### Exercise inputs
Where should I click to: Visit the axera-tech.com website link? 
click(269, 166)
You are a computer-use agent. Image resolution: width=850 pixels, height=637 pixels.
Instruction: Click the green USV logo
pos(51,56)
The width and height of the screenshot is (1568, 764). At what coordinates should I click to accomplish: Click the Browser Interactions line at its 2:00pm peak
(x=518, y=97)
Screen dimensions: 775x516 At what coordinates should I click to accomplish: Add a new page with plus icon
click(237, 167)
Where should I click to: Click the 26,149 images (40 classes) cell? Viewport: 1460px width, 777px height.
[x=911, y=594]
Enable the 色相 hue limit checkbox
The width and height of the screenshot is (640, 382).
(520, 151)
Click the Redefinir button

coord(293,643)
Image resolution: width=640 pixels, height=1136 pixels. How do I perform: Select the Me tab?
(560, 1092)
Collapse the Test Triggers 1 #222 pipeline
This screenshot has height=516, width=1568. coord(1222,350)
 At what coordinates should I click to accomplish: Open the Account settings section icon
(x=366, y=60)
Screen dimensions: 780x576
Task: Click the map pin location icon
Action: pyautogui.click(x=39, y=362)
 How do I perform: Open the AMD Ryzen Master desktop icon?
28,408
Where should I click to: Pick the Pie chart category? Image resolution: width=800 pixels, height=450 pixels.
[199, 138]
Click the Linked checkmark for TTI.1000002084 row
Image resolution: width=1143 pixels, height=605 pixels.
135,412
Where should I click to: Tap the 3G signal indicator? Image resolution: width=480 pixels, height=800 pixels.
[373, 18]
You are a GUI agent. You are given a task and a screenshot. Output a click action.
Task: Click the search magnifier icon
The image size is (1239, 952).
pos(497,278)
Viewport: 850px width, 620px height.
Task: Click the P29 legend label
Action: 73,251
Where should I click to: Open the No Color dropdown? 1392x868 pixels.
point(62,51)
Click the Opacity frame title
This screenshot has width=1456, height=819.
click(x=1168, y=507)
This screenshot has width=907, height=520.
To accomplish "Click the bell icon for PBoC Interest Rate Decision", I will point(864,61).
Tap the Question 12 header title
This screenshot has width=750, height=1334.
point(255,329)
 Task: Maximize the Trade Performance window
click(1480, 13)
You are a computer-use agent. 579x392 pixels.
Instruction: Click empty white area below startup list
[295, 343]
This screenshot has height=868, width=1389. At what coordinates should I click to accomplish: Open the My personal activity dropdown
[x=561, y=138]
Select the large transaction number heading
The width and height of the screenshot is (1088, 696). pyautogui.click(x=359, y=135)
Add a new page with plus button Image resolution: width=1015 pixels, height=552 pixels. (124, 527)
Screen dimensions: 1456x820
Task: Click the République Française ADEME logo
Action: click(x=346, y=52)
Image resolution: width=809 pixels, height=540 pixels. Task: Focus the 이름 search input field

### Goal
Rename "Image resolution" to "Image size" everywhere in the records above, and leave every other part of them unchanged.

### Finished task
Where should I click to: Visit the axera-tech.com website link? 
click(269, 166)
You are a computer-use agent. Image size: width=850 pixels, height=637 pixels.
Instruction: Click the green USV logo
pos(51,56)
The width and height of the screenshot is (1568, 764). At what coordinates should I click to accomplish: Click the Browser Interactions line at its 2:00pm peak
(x=518, y=97)
Screen dimensions: 775x516 At what coordinates should I click to accomplish: Add a new page with plus icon
click(237, 167)
Where should I click to: Click the 26,149 images (40 classes) cell? Viewport: 1460px width, 777px height.
[x=911, y=594]
Enable the 色相 hue limit checkbox
The width and height of the screenshot is (640, 382).
(520, 151)
Click the Redefinir button

coord(293,643)
Image size: width=640 pixels, height=1136 pixels. How do I perform: Select the Me tab?
(560, 1092)
Collapse the Test Triggers 1 #222 pipeline
This screenshot has height=516, width=1568. coord(1222,350)
 At what coordinates should I click to accomplish: Open the Account settings section icon
(x=366, y=60)
Screen dimensions: 780x576
Task: Click the map pin location icon
Action: pyautogui.click(x=39, y=362)
 How do I perform: Open the AMD Ryzen Master desktop icon?
28,408
Where should I click to: Pick the Pie chart category? Image size: width=800 pixels, height=450 pixels.
[199, 138]
Click the Linked checkmark for TTI.1000002084 row
Image size: width=1143 pixels, height=605 pixels.
135,412
Where should I click to: Tap the 3G signal indicator? Image size: width=480 pixels, height=800 pixels.
[373, 18]
You are a GUI agent. You are given a task and a screenshot. Output a click action.
Task: Click the search magnifier icon
The image size is (1239, 952).
pos(497,278)
Viewport: 850px width, 620px height.
Task: Click the P29 legend label
Action: 73,251
Where should I click to: Open the No Color dropdown? 1392x868 pixels.
point(62,51)
Click the Opacity frame title
This screenshot has width=1456, height=819.
click(x=1168, y=507)
This screenshot has width=907, height=520.
To accomplish "Click the bell icon for PBoC Interest Rate Decision", I will point(864,61).
Tap the Question 12 header title
This screenshot has width=750, height=1334.
point(255,329)
 Task: Maximize the Trade Performance window
click(1480, 13)
You are a computer-use agent. 579x392 pixels.
Instruction: Click empty white area below startup list
[295, 343]
This screenshot has height=868, width=1389. At what coordinates should I click to accomplish: Open the My personal activity dropdown
[x=561, y=138]
Select the large transaction number heading
The width and height of the screenshot is (1088, 696). pyautogui.click(x=359, y=135)
Add a new page with plus button Image size: width=1015 pixels, height=552 pixels. (124, 527)
Screen dimensions: 1456x820
Task: Click the République Française ADEME logo
Action: click(x=346, y=52)
Image size: width=809 pixels, height=540 pixels. Task: Focus the 이름 search input field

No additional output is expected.